Source material:
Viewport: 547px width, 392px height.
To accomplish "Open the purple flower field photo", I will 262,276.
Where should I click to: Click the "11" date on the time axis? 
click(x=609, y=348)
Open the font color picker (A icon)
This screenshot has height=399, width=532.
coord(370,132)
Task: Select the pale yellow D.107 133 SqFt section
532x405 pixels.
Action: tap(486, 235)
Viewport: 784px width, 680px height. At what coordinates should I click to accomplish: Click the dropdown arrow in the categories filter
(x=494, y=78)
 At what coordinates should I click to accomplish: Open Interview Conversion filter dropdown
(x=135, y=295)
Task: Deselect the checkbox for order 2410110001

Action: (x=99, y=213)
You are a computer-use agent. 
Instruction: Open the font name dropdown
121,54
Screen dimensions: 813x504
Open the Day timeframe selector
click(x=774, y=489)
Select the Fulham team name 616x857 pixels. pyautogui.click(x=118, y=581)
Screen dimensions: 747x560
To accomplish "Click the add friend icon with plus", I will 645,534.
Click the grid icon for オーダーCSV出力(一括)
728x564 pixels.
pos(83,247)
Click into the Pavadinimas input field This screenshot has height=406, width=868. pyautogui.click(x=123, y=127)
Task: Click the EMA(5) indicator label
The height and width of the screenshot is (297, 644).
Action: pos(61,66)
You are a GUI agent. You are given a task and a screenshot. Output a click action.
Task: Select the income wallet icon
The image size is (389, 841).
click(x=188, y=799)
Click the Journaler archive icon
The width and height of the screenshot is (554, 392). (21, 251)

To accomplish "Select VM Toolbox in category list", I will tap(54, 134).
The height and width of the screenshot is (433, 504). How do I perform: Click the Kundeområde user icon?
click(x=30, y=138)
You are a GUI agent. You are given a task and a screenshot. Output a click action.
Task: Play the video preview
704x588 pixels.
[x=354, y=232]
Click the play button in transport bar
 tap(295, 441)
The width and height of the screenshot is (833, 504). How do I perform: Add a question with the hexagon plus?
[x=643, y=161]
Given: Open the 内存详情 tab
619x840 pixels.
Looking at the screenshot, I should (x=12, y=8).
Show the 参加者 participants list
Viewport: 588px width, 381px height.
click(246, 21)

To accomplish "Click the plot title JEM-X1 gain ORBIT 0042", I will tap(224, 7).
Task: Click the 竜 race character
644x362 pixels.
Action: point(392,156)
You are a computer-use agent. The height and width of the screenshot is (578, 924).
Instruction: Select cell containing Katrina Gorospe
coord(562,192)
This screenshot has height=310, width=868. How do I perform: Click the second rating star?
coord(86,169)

Exercise instructions: Please copy the whole of the material exactly as written.

Final answer:
Viewport: 547px width, 392px height.
To accomplish "Open the purple flower field photo", I will 262,276.
Where should I click to: Click the "11" date on the time axis? 
click(x=609, y=348)
Open the font color picker (A icon)
This screenshot has height=399, width=532.
coord(370,132)
Task: Select the pale yellow D.107 133 SqFt section
532x405 pixels.
Action: tap(486, 235)
Viewport: 784px width, 680px height. At what coordinates should I click to accomplish: Click the dropdown arrow in the categories filter
(x=494, y=78)
 At what coordinates should I click to accomplish: Open Interview Conversion filter dropdown
(x=135, y=295)
Task: Deselect the checkbox for order 2410110001

Action: (x=99, y=213)
You are a computer-use agent. 
Instruction: Open the font name dropdown
121,54
Screen dimensions: 813x504
Open the Day timeframe selector
click(x=774, y=489)
Select the Fulham team name 616x857 pixels. pyautogui.click(x=118, y=581)
Screen dimensions: 747x560
To accomplish "Click the add friend icon with plus", I will 645,534.
Click the grid icon for オーダーCSV出力(一括)
728x564 pixels.
pos(83,247)
Click into the Pavadinimas input field This screenshot has height=406, width=868. pyautogui.click(x=123, y=127)
Task: Click the EMA(5) indicator label
The height and width of the screenshot is (297, 644).
Action: pos(61,66)
You are a GUI agent. You are given a task and a screenshot. Output a click action.
Task: Select the income wallet icon
The image size is (389, 841).
click(x=188, y=799)
Click the Journaler archive icon
The width and height of the screenshot is (554, 392). (21, 251)

To accomplish "Select VM Toolbox in category list", I will tap(54, 134).
The height and width of the screenshot is (433, 504). How do I perform: Click the Kundeområde user icon?
click(x=30, y=138)
You are a GUI agent. You are given a task and a screenshot. Output a click action.
Task: Play the video preview
704x588 pixels.
[x=354, y=232]
Click the play button in transport bar
 tap(295, 441)
The width and height of the screenshot is (833, 504). How do I perform: Add a question with the hexagon plus?
[x=643, y=161]
Given: Open the 内存详情 tab
619x840 pixels.
Looking at the screenshot, I should (x=12, y=8).
Show the 参加者 participants list
Viewport: 588px width, 381px height.
click(246, 21)

To accomplish "Click the plot title JEM-X1 gain ORBIT 0042", I will tap(224, 7).
Task: Click the 竜 race character
644x362 pixels.
Action: point(392,156)
You are a computer-use agent. The height and width of the screenshot is (578, 924).
Instruction: Select cell containing Katrina Gorospe
coord(562,192)
This screenshot has height=310, width=868. How do I perform: Click the second rating star?
coord(86,169)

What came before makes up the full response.